The WebKit project has a number of expectations for how pull requests are formatted. These expectations are codified in Tools/Scripts/git-webkit pr, which contributors can run after drafting a change locally to configure a pull request. The WebKit project recommends you follow and leverage our tools. If contributors would like to use alternative tools, this document explains what Tools/Scripts/git-webkit pr is doing and how WebKit expects pull requests to be formatted.

Bug Tracking

The first step of most pull requests is creating a bug. While it is not expected that every pull request has a unique bug, it is expected that every landed commit can be linked back to a bug report. In particular, pull requests which are regressions or follow-up fixes often reference the bug the original commit references.

Branching

Pull request branches are owned by their author, which is why git-webkit setup creates a personal fork of WebKit. This means that the WebKit project cannot enforce branching idioms, although there are some suggestions the WebKit team has so that other contributors can more easily access proposed changes. Tools/Scripts/git-webkit pr derives it's eng prefixed branch from the bug title of the bug associated with a pull request.

We suggest that pull request branch names are prefixed by eng/ or dev/ so that contributors are clear which branches contain production code when they add other user's forks as remotes.

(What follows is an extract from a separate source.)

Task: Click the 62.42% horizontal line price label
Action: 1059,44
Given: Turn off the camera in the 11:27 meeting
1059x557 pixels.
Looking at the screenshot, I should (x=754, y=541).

Notably, EWS is unable to apply changes which come from the branch they are targeting (ie, EWS cannot apply a change from Contributor/WebKit:main onto WebKit/WebKit:main), so in order to be reviewed, changes must come from a different branch.

Commit Messages

The WebKit project heavily relies on commit messages to defend project performance and correctness along with using them to manage releases. In support of this, the WebKit project mandates the following in every commit message:

  • Bug title
  • Bug url
  • Reviewer (or explicit reason why a change is unreviewed)
  • High level explanation (optional)
  • Files changes, what was changed, and why

git-webkit setup configures .git/prepare-commit-msg such that your commit message template is formatted to the standards of the WebKit project.

In addition to pull request commits having verbose commit messages, the WebKit project also expects the content of commit messages in the pull request description. This is so that reviewers can provide feedback on the commit message itself.

Reviewing

Commits generally require the approval of a reviewer, although there are narrow exceptions for test expectation gardening and build fixes. Reviewers will approve pull requests through the GitHub UI by marking pull requests as "Approved." Note that approval from someone who is not a reviewer will not be recognized by Merge-Queue.

Landing

Only repository administers have direct commit access, and this is reserved for repairing infrastructure issues. Pull requests should be landed through Merge-Queue, which is achieved by applying merge-queue or unsafe-merge-queue label to your pull request.

Merge-Queue will check to make sure a change is reviewed by adding the name of all reviewers who have approved a pull request to the commit message. Merge-Queue will then check the commit message for Reviewed by.

Note that Merge-Queue will reject pull requests that are labeled by contributors who are not committers.